【第11回】「処分性しか語らない」中小機構の答弁書──なぜ“事実”から逃げるのか?
2025年3月31日、申し立てから2カ月も経ってようやく中小企業基盤整備機構(以下、中小機構)から本件訴訟に対する答弁書が提出されました。
ところが——その中身は、私たちがこれまで積み重ねてきた事実や証拠に、一切触れていないものでした。
■ 処分性がない?それだけ?
答弁書の主張は、ただ一つ。
「本件取消処分には処分性がないため、行政訴訟の対象にならない」
つまり、中小機構側は、訴訟の本題である「取消処分の違法性」や「手続きの不備」「事実誤認・虚偽調査」など、本質的な問題を全て棚上げし、“入り口”だけで争おうとしているのです。
■ 事実についての反論はゼロ──ということは認めた?
今回の取消処分に至るまで、当社では次のような経緯がありました。
実地検査後、当社の顧問弁護士が事務局に対し「提出すべき追加資料はあるか」と確認
事務局からは「特に資料の提出は必要ない=(是正の必要もない)」との返答
にもかかわらず、数日後に突然の「取消予告通知」
この矛盾した手続きこそが、本訴訟の大きな争点です。
しかし中小機構は、答弁書でこの点について一切説明をしていません。
■ 判例の引用もかみ合っていない
中小機構が処分性否定の根拠として引用した判例は以下の2つ:
大阪地裁 平成29年1月26日
東京地裁 平成18年9月12日
これらは、いずれも「補助金等適正化法」を準用していない制度下での事案です。
本件は、中小機構法第16条に基づき、補助金等適正化法が全面的に適用されている制度であり、そもそも土台が異なります。
このような判例を持ち出すこと自体、答弁書の根拠としては非常に乏しいものと言わざるを得ません。
■ 予備的請求(債務不存在)にも無反応
私たちは、仮に裁判所が処分性を認めなかった場合に備え、予備的に債務不存在確認請求(民事)も併せて行っています。
処分性がないと主張するなら、通常であればこの予備的請求に対する反論も必要となるはず。
それにも関わらず、この点についても沈黙。
答弁書としての誠実性すら疑われる対応です。
■ 裁判所が「行政事件」に切り替えた事実を無視?
今回の訴訟は、当初は民事訴訟としてスタートしました。
しかし裁判所は、内容を精査したうえで**「これは行政訴訟であるべきだ」として事件番号を振り替えました。**
つまり、裁判所は「処分性のある行為である可能性が高い」と判断しているということです。
にもかかわらず、中小機構はその裁判所の判断を完全に無視。
丁寧とはまるで言えない数ページの答弁書を2カ月もかけて出してきた。
まるで、裁判所の判断に楯突くような一方的な主張しかしていません。
■ つまり、「処分性しか突破口がない」ということでは?
2か月もかけて作られたはずの答弁書。
それがたった数ページ、しかも「処分性がない」という主張だけというのは、どう見ても不自然です。
実は本件取消処分について、
実地検査の調査方法 取消理由とされた事実関係証拠となった“従業員証言”の虚偽性 など、
すでに反論しきれない問題があるため、「処分性の一点突破しか手がない」状態なのでは?
という疑念すら拭えません。
■ 私たちは逃げません
私たちはこれまでも、正当な手続きと公正な調査を求めてきました。
情報開示請求で得た文書からも、処分の意思決定に至るまでに、パソナなどの民間事業者が深く関与していた実態が明らかになっています。

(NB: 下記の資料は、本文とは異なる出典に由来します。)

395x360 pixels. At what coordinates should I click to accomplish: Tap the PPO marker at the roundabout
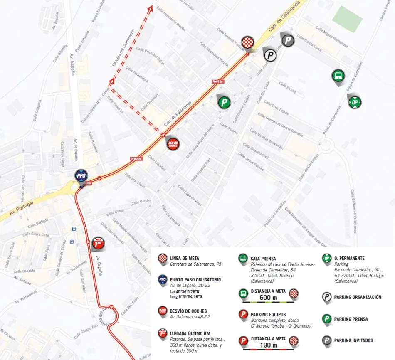coord(81,176)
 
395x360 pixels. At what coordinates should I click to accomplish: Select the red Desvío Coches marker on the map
coord(173,144)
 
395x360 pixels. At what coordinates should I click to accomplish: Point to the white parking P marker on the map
coord(270,54)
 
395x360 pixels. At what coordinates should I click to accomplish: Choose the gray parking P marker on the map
coord(288,40)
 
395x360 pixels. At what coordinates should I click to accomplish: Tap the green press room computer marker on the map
coord(338,76)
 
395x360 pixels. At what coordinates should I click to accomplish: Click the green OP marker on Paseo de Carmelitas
coord(355,102)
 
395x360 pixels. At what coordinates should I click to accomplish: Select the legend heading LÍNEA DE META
coord(184,259)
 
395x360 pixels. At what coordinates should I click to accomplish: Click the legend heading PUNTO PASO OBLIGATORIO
coord(195,280)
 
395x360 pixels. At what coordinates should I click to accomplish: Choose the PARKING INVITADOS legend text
coord(353,340)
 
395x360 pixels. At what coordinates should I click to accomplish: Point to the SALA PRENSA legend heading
coord(263,259)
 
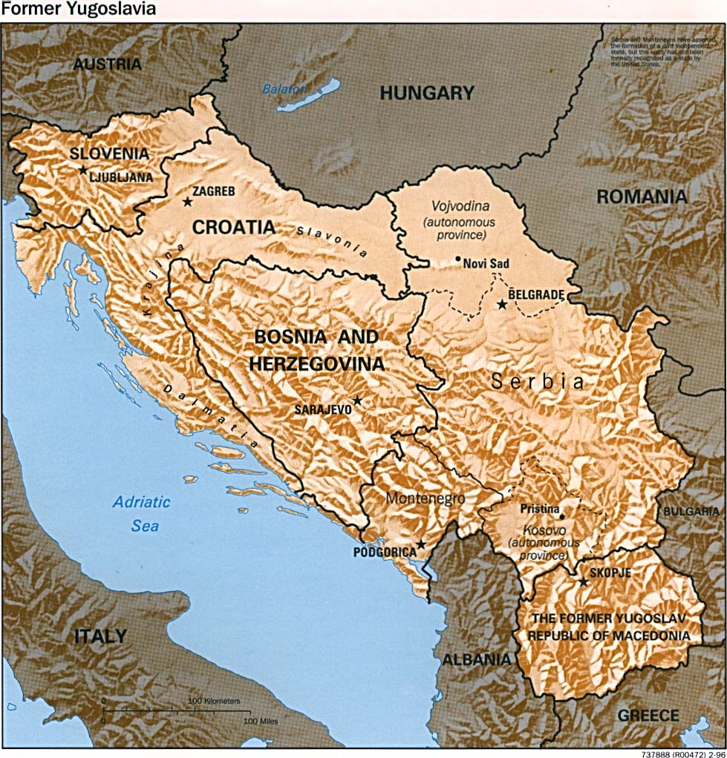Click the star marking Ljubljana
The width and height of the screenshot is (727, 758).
82,170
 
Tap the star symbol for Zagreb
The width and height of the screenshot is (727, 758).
187,201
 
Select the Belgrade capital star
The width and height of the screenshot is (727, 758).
502,304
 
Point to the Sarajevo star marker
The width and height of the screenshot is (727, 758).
357,401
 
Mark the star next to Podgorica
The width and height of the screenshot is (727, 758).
420,544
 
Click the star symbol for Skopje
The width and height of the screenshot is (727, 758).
584,582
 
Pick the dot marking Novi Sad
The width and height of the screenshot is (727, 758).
457,260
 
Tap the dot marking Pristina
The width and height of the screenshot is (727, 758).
562,517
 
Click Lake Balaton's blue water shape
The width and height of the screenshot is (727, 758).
309,96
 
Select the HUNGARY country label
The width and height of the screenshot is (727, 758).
426,93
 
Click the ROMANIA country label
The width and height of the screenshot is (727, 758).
642,197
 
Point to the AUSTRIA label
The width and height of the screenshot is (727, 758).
107,64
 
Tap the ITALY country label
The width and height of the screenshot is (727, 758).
100,636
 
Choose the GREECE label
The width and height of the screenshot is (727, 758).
648,715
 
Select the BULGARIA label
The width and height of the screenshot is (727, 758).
691,512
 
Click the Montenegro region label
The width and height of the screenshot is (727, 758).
425,498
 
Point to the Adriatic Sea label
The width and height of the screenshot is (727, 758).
141,513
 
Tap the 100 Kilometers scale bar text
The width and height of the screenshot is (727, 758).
214,700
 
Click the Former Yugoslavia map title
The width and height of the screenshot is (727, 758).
79,10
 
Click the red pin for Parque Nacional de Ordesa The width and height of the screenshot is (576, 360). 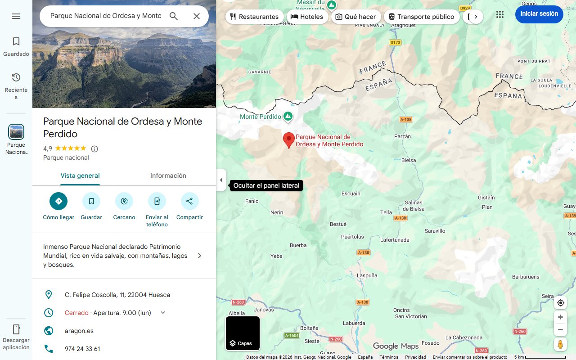tap(288, 140)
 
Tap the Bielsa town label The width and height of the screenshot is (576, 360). tap(409, 160)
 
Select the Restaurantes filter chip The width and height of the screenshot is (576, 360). tap(254, 17)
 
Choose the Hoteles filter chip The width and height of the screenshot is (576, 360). tap(307, 17)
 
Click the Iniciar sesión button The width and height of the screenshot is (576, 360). tap(539, 14)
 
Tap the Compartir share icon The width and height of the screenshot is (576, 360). tap(189, 201)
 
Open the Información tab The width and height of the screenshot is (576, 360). tap(168, 176)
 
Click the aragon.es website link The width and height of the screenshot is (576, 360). tap(79, 331)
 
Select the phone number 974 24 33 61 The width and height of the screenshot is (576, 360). tap(82, 349)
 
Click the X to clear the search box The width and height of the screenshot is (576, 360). tap(197, 16)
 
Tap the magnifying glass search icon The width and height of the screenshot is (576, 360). tap(174, 16)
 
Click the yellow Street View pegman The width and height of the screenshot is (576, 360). tap(560, 345)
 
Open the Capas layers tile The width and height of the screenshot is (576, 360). tap(243, 333)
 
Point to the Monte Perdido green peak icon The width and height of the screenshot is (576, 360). tap(288, 117)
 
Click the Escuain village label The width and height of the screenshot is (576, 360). tap(351, 194)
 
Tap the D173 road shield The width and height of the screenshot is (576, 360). tap(395, 43)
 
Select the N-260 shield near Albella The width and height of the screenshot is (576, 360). tap(238, 302)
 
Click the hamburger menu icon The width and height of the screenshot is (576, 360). tap(16, 16)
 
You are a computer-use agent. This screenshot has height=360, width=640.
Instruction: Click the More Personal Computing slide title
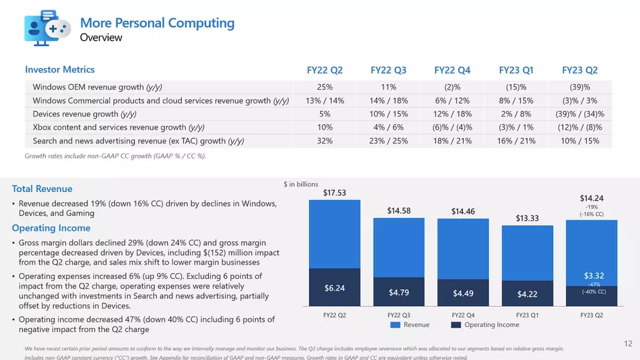coord(157,23)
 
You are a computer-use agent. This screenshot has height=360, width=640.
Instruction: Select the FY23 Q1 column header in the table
coord(516,70)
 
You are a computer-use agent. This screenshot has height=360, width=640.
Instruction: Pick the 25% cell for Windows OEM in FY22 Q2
coord(325,87)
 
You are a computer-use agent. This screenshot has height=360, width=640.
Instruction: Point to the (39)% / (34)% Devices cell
coord(580,114)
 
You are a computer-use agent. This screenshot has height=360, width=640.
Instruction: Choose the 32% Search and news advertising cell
coord(325,141)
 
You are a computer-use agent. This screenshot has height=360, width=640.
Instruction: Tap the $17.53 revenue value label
coord(334,193)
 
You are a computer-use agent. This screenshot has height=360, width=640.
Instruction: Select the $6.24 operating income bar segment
coord(334,287)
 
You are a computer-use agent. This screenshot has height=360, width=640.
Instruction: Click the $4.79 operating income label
coord(399,293)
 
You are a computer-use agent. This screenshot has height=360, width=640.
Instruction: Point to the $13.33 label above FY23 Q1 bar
coord(527,219)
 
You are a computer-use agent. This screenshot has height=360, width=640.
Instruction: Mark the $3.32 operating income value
coord(594,276)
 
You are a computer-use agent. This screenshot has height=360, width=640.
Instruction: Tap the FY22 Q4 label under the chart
coord(462,315)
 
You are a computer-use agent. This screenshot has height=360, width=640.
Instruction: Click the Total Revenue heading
coord(43,189)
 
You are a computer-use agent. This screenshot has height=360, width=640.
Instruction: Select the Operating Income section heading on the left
coord(51,228)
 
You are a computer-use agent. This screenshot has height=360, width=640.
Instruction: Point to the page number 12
coord(628,344)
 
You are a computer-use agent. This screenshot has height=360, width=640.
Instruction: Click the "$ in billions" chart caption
coord(301,184)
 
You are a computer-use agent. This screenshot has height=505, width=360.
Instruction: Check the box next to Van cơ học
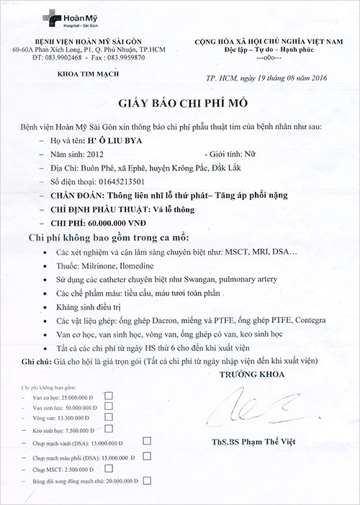[109, 395]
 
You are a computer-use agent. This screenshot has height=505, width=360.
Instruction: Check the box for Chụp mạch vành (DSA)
[147, 440]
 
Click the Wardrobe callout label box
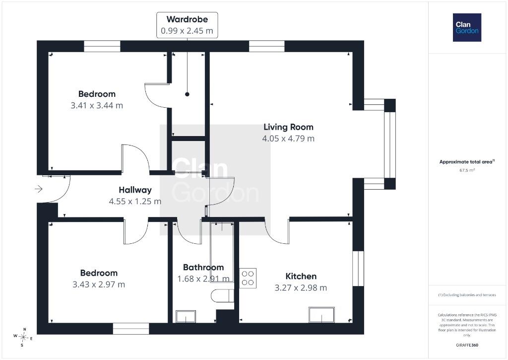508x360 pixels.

にもかかわらず、中小機構はその事実から目を背け、「処分性がない」とだけ言い張る。
このような態度が、果たして“公的機関”としての姿勢と言えるのでしょうか?
私たちはこれまでも、交付審査のありかたから中小企業庁、中小機構に改善を訴えてきました。
このような訴訟リスクが彼らにも高まるのだから、しっかりと管理監督した方がよいという旨もずっと説明してきたはずですが、彼らの回答は
「庁は制度の枠組みを作っただけで機構に言え」
「機構はパソナにすべて委託しているので関係がない」
と、このような提言が一切受け入れられなかったことは残念でなりません。